■ **Records shown**:
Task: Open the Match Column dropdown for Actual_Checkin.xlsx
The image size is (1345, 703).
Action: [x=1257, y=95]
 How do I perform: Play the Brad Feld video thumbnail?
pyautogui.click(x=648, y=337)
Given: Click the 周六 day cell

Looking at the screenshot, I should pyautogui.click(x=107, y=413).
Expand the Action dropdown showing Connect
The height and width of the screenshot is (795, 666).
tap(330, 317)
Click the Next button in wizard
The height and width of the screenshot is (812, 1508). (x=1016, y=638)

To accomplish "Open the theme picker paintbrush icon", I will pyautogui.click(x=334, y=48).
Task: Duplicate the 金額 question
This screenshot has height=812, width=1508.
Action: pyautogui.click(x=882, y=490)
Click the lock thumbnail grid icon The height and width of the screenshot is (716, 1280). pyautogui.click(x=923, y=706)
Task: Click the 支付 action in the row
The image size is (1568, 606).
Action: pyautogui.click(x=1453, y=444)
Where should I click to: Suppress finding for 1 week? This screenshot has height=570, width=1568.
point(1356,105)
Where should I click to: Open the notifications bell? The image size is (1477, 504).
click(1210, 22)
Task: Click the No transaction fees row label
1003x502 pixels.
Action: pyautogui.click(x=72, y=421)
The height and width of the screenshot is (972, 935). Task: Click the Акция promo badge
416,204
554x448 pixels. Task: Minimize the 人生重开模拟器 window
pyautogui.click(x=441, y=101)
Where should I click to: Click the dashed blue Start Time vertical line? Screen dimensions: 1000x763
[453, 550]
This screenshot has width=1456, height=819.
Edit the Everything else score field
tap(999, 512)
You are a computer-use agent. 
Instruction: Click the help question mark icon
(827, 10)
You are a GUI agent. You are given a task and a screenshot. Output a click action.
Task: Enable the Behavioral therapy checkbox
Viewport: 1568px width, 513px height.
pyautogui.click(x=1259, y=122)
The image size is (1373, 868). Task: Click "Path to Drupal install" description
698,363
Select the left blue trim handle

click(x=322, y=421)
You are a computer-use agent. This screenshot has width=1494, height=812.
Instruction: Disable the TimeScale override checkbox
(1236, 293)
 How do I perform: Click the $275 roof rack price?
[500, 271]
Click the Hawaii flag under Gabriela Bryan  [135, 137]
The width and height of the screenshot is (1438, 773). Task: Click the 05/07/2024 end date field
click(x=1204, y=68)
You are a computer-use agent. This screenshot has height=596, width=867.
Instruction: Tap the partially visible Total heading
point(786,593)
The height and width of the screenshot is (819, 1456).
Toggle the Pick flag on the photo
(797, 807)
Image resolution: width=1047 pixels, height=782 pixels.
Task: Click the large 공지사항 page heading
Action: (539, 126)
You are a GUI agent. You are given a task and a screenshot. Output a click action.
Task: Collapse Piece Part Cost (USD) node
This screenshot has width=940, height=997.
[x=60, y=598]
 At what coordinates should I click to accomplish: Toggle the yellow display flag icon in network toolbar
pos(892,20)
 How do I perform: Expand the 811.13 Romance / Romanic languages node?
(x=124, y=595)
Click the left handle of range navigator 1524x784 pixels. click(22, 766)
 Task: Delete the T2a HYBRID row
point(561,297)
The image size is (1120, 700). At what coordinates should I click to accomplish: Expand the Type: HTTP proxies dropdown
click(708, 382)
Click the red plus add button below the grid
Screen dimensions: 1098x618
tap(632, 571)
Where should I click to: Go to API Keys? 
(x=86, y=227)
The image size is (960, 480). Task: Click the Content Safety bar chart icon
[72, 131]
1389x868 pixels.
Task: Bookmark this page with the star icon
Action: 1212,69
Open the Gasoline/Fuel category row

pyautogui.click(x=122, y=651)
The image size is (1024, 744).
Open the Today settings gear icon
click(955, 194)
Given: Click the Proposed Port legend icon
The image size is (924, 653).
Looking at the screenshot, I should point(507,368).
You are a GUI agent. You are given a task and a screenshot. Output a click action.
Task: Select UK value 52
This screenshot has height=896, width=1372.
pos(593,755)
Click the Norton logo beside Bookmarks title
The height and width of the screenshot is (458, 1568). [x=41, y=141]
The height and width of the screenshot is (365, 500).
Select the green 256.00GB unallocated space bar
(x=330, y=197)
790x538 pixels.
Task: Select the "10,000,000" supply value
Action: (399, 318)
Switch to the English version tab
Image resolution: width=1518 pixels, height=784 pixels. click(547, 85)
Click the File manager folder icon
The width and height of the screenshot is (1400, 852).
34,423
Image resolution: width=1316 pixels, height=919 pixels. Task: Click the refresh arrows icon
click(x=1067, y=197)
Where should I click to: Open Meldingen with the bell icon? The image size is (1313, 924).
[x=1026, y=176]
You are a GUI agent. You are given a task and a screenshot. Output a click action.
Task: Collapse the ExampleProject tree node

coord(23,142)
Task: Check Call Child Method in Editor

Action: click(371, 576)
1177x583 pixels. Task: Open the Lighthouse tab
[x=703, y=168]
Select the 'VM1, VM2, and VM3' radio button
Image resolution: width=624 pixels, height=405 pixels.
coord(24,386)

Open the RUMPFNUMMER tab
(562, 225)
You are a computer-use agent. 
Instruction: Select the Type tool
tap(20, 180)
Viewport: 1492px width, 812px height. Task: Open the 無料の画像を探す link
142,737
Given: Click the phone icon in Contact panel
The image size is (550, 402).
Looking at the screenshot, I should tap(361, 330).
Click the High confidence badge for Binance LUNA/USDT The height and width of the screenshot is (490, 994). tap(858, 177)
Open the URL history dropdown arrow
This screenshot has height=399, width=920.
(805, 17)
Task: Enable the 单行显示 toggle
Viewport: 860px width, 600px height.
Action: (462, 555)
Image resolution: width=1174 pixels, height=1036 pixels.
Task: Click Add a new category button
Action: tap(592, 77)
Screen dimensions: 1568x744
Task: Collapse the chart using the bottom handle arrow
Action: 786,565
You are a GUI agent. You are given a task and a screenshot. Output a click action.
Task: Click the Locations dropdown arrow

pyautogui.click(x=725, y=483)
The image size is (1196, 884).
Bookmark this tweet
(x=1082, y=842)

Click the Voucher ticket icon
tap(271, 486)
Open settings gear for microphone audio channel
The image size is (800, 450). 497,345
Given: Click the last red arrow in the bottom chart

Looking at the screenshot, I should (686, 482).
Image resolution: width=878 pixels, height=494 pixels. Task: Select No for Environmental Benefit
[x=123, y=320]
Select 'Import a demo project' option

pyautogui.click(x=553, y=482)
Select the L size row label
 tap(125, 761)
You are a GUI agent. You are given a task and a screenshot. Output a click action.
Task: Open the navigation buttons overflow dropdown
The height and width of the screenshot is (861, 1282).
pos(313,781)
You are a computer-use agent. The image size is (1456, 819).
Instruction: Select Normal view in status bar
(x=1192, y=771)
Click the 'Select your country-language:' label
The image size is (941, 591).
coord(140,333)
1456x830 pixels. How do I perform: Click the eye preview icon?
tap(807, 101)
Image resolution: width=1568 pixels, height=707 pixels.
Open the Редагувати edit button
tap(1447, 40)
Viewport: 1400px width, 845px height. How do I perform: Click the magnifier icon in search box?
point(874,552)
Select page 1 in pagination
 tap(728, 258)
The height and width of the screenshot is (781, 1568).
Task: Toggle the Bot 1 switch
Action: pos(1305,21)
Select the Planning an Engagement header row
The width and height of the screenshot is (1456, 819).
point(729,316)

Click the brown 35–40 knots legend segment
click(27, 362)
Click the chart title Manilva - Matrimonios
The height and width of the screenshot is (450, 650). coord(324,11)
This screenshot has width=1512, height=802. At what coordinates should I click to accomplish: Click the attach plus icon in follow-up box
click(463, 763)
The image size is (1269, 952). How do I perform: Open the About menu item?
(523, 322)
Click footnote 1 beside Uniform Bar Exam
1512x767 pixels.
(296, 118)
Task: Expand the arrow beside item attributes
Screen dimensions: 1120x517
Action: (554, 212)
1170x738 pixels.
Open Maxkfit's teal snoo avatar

■ **Exercise directions**:
Starting at the line containing "Click the Norton logo beside Bookmarks title" and ending at the line containing "Action: click(371, 576)", reproduce those lines with "Collapse" replaced by "Expand" and everything else unchanged.

■ **Result of this task**:
Click the Norton logo beside Bookmarks title
The height and width of the screenshot is (458, 1568). [x=41, y=141]
The height and width of the screenshot is (365, 500).
Select the green 256.00GB unallocated space bar
(x=330, y=197)
790x538 pixels.
Task: Select the "10,000,000" supply value
Action: (399, 318)
Switch to the English version tab
Image resolution: width=1518 pixels, height=784 pixels. click(547, 85)
Click the File manager folder icon
The width and height of the screenshot is (1400, 852).
34,423
Image resolution: width=1316 pixels, height=919 pixels. Task: Click the refresh arrows icon
click(x=1067, y=197)
Where should I click to: Open Meldingen with the bell icon? The image size is (1313, 924).
[x=1026, y=176]
You are a GUI agent. You are given a task and a screenshot. Output a click action.
Task: Expand the ExampleProject tree node

coord(23,142)
Task: Check Call Child Method in Editor

Action: click(371, 576)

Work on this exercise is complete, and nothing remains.